En una larga tradición, Lázaro distingue tres tipos de convicciones, de afirmaciones que cada uno considera ciertas: los conocimientos o saberes, demostrables, contrastables y objetivables; las ideas o pensamientos, racionales y argumentables lógicamente, y las creencias, estáticas y cargadas de emocionalidad. Cada una de esas formas de convicción —conocimientos, ideas y creencias— tiene un distinto valor de verdad, que sin embargo, arguye, es inversamente proporcional a su alcance social. De la misma manera que hay cosas que se comen y otras que no, o sí pero con consecuencias altamente perjudiciales, hay cosas de creer y de pensar o saber. No distinguirlas, no ir siempre distinguiendo, tiene sus consecuencias. Por ejemplo, el sectarismo retrógrado y la recalcitrante insensatez de nuestros políticos y nuestros votantes de políticos, la costumbre de mentir y de acostumbrarse a que nos mientan, de banalizar y hacer de todo espectáculo, mitin, teatro y propaganda, el miedo a afrontar la realidad, la recaída en ideas y creencias obsoletas, fracasadas y cerriles que siempre traen aparejado lo peor.
Pensar es cambiar de ideasJosé Lázaro
Tanto Savater como Vargas, que mantuvieron ideas revolucionarias en su juventud, ácratas el uno y filocomunistas o castristas el otro, han ido evolucionando, con los trompazos ante la realidad y la perseverancia en el cuidado de las palabras, hacia posturas más socialdemócratas el uno, de un «progresismo radicalmente liberal», o bien más estrictamente liberales el otro, o al decir de Lázaro, de un «liberalismo radicalmente progresista»; pero, en uno y otro caso, siempre en el ámbito de un claro rechazo de todo autoritarismo y dogmatismo, de todo adoctrinamiento y nacionalismo y con una actitud liberal sobre temas morales o personales y un ojo siempre avizor ante toda mitología colectiva o todos los «constructivistas sociales» (Vargas Llosa).
Todos estos términos están bien definidos, y una y otra vez, como corresponde, en el libro. Así como también la edad del desengaño: ese entorno, en cualquier caso crucial, de los 33 años.

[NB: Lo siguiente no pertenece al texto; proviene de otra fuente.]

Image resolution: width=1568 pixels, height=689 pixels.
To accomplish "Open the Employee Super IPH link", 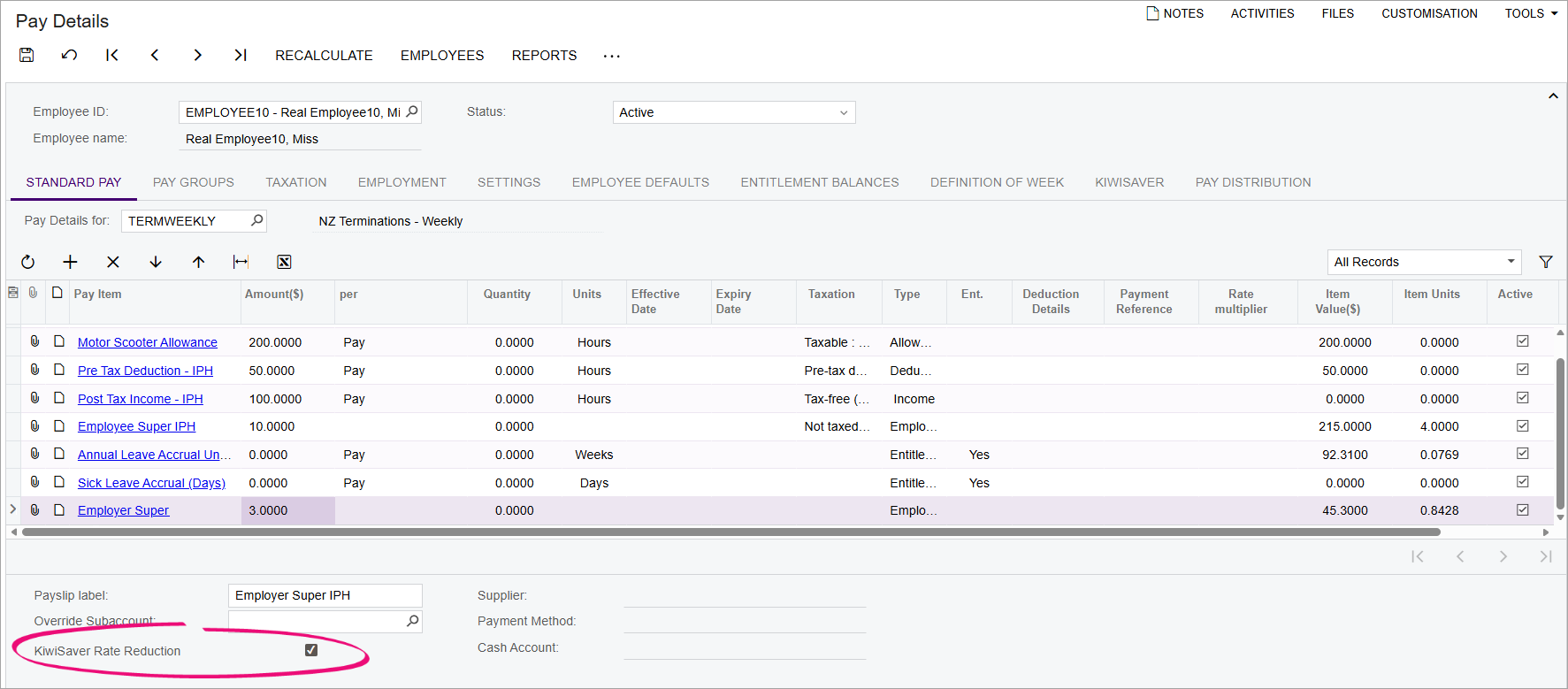I will 136,426.
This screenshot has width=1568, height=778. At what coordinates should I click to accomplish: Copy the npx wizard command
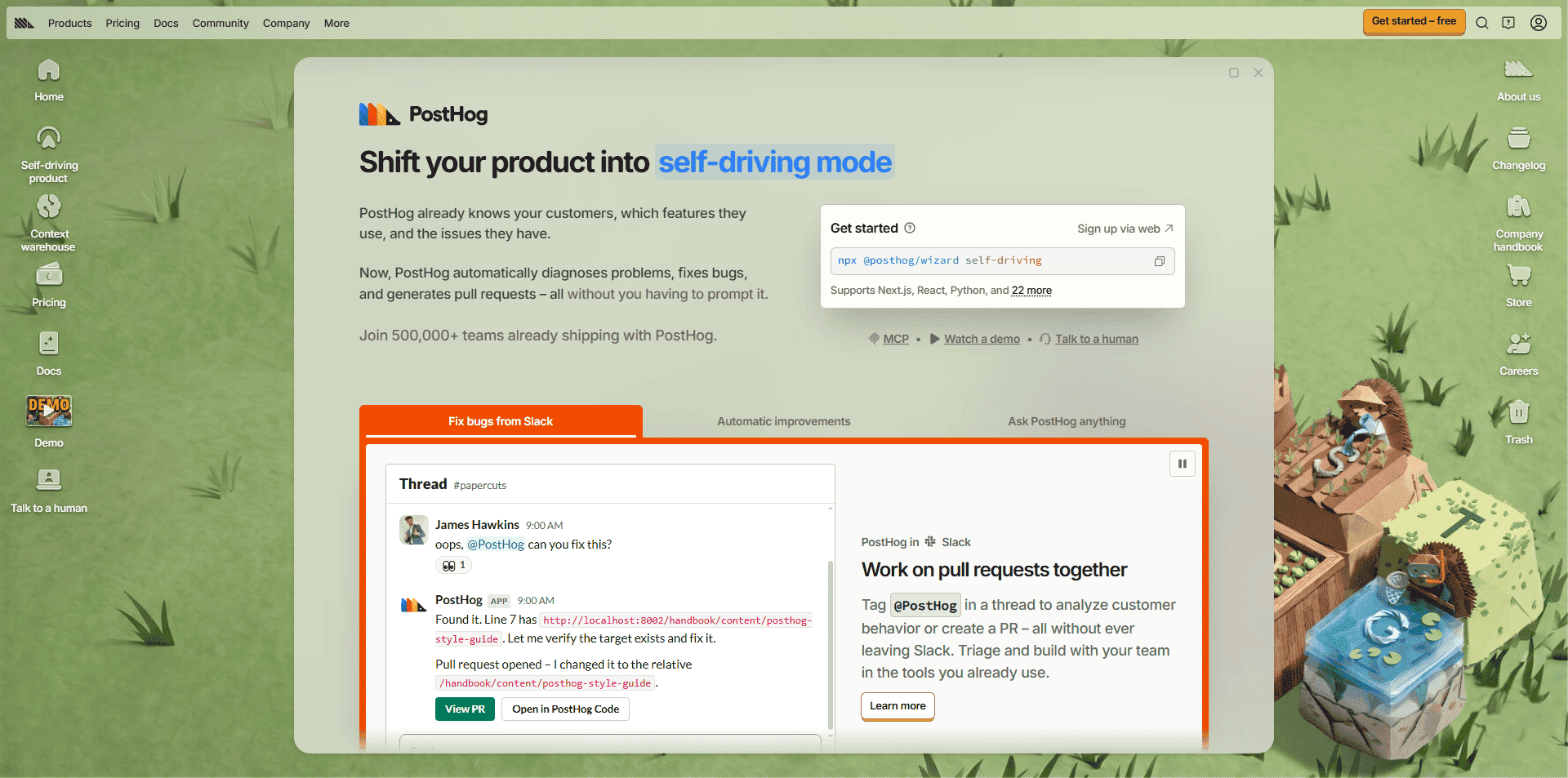pyautogui.click(x=1159, y=261)
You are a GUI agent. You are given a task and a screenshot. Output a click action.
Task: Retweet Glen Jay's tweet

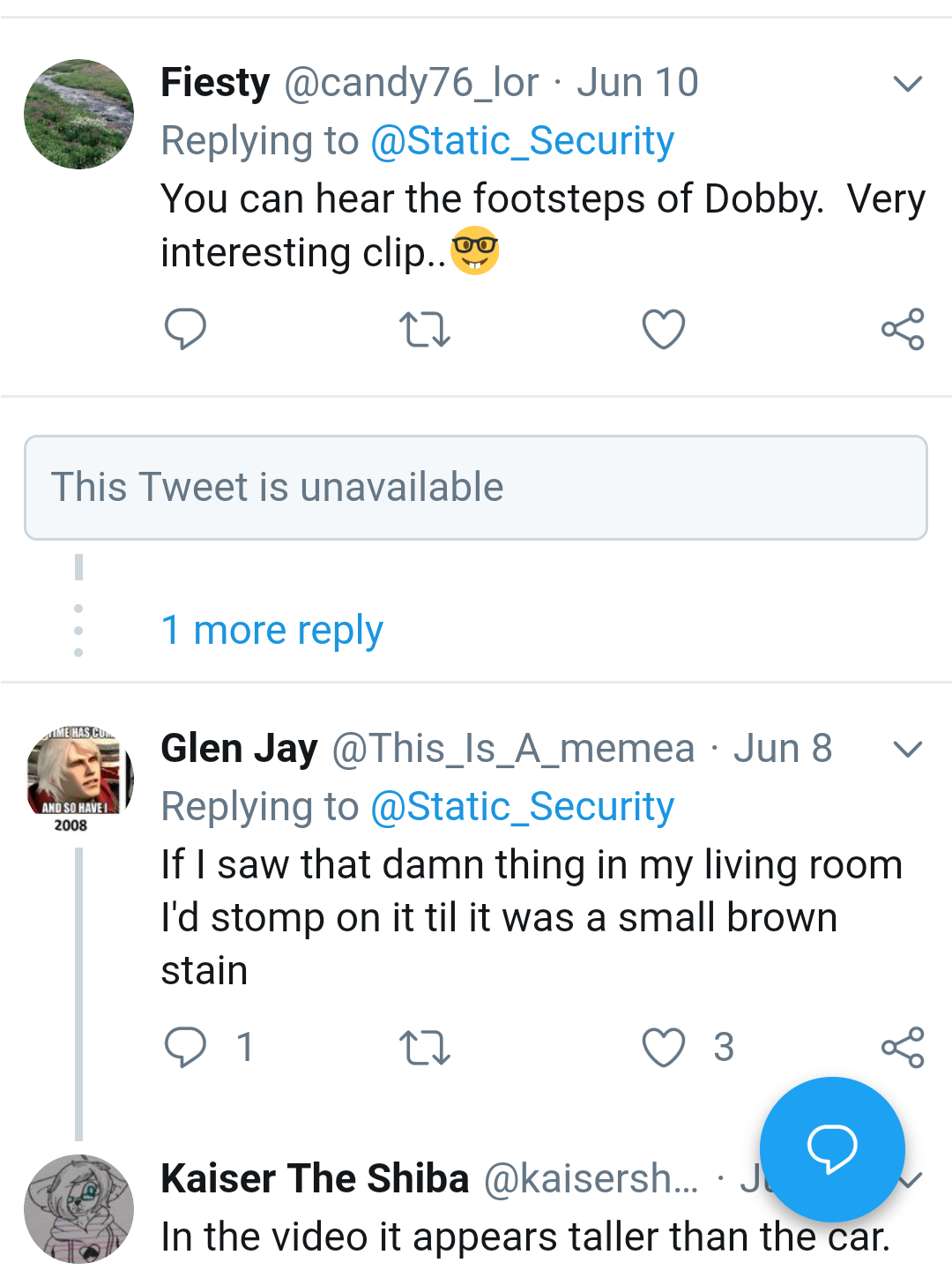pyautogui.click(x=425, y=1047)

Los treinta años es buena edad para irse desengañando —a porrazos, o bien por su propio peso o por el viento, caen del árbol las almendras—, y desengañando ya en adelante una y otra vez; es buena edad para ponderar y repensar y reformularlo todo tras los ardores de la bendita juventud. Bueno, es buena edad para todo si vamos a ver. Quien no cambia de ideas —«pensar es cambiar de ideas», repite Lázaro— es como si no cambiase nunca de muda. Te la puedes volver a poner, no faltaba más, pero después de pasarla a intervalos por la lavadora de ideas.